▶ Problem details
Below are the entries; return every line among them that holds the word "folders".

▶ Available data
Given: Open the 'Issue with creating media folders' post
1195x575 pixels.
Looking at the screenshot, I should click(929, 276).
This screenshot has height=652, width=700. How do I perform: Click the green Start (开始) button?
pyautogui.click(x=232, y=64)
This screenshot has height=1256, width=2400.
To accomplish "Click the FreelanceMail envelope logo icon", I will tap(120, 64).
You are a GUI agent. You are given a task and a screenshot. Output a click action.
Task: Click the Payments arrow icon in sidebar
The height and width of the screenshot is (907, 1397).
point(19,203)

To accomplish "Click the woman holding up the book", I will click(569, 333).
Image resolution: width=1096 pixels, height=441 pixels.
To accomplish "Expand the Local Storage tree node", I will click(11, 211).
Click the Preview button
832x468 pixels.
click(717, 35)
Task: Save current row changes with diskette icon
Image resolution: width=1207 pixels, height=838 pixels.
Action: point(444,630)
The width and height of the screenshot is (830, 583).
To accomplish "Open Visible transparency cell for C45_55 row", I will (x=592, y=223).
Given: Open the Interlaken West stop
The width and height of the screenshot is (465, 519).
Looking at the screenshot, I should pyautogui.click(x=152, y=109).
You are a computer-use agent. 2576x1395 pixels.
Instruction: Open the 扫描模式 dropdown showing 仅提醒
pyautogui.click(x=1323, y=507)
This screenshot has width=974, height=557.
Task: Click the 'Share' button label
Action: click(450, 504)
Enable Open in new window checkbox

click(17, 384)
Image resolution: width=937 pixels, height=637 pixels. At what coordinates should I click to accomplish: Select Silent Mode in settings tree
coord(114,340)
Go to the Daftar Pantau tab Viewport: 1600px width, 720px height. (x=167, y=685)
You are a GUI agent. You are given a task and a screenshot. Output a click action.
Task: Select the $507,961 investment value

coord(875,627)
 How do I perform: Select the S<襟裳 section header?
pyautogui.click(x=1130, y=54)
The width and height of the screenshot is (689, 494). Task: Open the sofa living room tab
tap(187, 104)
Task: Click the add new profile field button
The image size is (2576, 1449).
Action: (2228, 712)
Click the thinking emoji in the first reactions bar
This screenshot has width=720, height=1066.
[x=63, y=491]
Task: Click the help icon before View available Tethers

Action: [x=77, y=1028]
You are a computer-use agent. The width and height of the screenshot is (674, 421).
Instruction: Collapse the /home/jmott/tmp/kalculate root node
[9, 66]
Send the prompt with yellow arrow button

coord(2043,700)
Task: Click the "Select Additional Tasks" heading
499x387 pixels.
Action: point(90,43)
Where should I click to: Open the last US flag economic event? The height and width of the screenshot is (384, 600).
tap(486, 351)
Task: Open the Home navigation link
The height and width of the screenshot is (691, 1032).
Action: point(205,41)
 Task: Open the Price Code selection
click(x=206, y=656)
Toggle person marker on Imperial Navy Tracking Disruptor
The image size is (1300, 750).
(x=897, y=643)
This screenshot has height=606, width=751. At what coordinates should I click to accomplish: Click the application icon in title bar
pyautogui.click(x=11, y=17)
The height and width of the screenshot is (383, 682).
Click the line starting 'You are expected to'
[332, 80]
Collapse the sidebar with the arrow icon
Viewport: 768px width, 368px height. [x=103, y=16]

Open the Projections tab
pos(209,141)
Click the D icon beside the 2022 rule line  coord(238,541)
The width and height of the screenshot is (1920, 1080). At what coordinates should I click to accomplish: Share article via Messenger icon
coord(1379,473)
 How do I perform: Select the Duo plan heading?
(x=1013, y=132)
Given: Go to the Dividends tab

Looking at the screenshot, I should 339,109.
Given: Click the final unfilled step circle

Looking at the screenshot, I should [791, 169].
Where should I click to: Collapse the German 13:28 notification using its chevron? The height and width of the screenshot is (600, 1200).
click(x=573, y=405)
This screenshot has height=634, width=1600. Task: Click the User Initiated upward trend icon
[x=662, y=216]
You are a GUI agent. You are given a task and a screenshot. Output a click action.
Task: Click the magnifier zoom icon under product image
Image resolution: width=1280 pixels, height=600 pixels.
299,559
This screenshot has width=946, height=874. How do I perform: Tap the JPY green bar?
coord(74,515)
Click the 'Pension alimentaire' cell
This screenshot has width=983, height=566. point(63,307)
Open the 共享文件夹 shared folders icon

▶ Answer to this problem
Given: Open the 'Issue with creating media folders' post
Open the 共享文件夹 shared folders icon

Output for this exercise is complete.